Goal:
Copy the rows that begin at the line containing "УМНЫЙ СВЕТ (159, 2232)" and end after the line containing "Главная (45, 306)". Put "ПРАЗДНИЧНАЯ" in place of "НОВОГОДНЯЯ" and leave everything else unchanged.
+++ Material shown
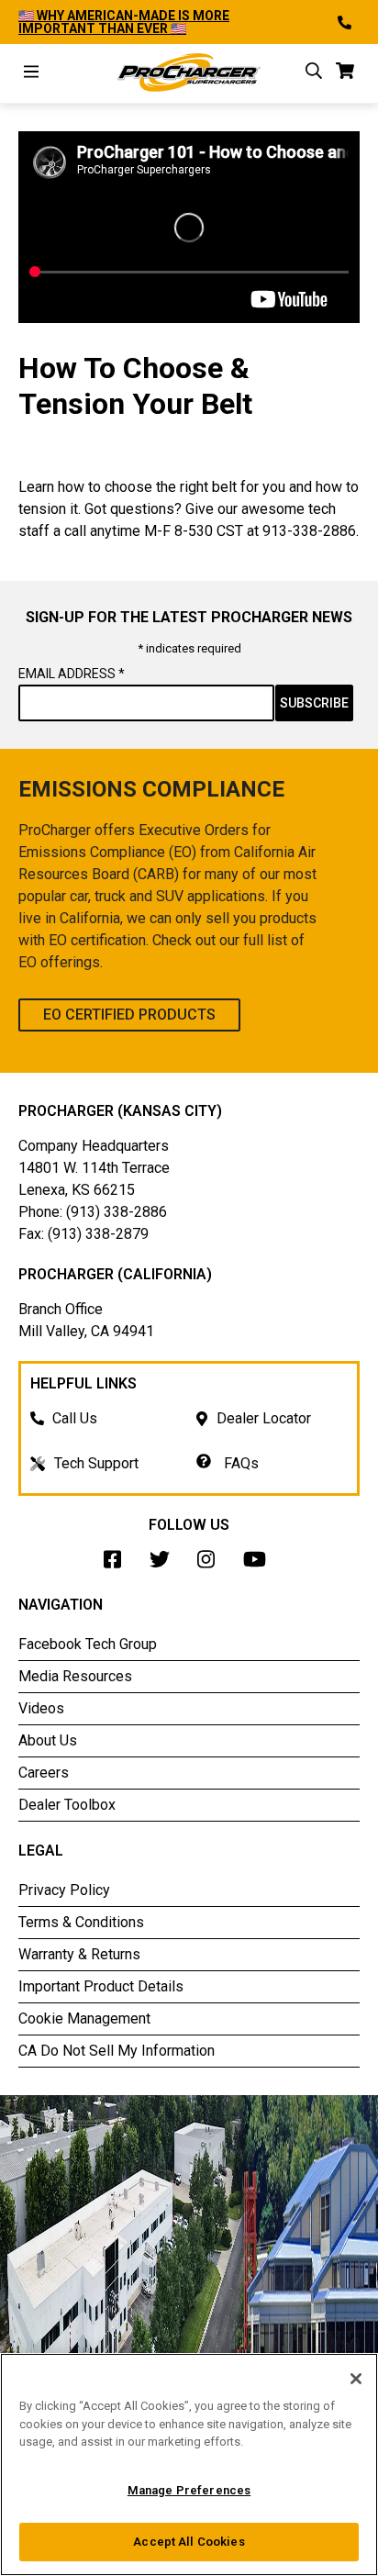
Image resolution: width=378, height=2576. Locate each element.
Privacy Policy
++++++
+++ Material shown
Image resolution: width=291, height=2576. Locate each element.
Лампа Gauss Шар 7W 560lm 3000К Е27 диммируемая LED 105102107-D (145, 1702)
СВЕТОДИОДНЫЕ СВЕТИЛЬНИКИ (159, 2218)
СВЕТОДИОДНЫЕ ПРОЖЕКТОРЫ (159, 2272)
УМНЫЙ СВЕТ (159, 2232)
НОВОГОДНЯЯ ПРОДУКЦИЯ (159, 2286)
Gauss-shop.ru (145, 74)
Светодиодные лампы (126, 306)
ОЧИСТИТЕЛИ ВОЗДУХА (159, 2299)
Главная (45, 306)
++++++
Written solution:
УМНЫЙ СВЕТ (159, 2232)
ПРАЗДНИЧНАЯ ПРОДУКЦИЯ (159, 2286)
Gauss-shop.ru (145, 74)
Светодиодные лампы (126, 306)
ОЧИСТИТЕЛИ ВОЗДУХА (159, 2299)
Главная (45, 306)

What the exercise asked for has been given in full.